RECOMMENDED PROTOCOL
Assemble collection tubes
Aliquot 200 ul of QE buffer to each collection tube.
Sample collection
Take an NP or OP sample and break the handle, leaving the swab in the buffer.
Vortex the tube and store at RT or 4C until extraction.
Sample processing
Vortex the sample again, take 50 ul of sample each to two PCR tubes marked with “+” and “-”.
Add 5000 copies of positive RNA control of N transcript to the tube marked with “+”.
(Extraction) Place both PCR tubes on a PCR machine and run the following program: 65°C, 15 min, 98°C, 2 min.
Take 2 ul each from “+” and “-” samples and assemble the one-step RT-qPCR reactions, containing 1.5 ul of each primer/probe set, 5 ul of 4x reaction mix and 11.5 ul of nuclease-free water.

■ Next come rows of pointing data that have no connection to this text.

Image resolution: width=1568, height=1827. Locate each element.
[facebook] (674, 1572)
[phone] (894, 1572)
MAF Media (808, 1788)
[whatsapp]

Run the reactions on a QuantStudio™ 3 real-time PCR machine (ThermoFisher) using the following program:
50°C for 10 min
95°C, 10 min
40 cycles of 95°C, 3 sec and 55°C, 30 sec
Data analysis
Data analysis was performed using QuantStudio® Design and Analysis Desktop Software.
Total time
Just under two hours (20 min for lysis, about 1hr 20 min for RT-qPCR, plus data analysis).
Footnotes
Positive control description has been corrected. A DNA, not RNA template was used for positive control counterparts described in the Results section.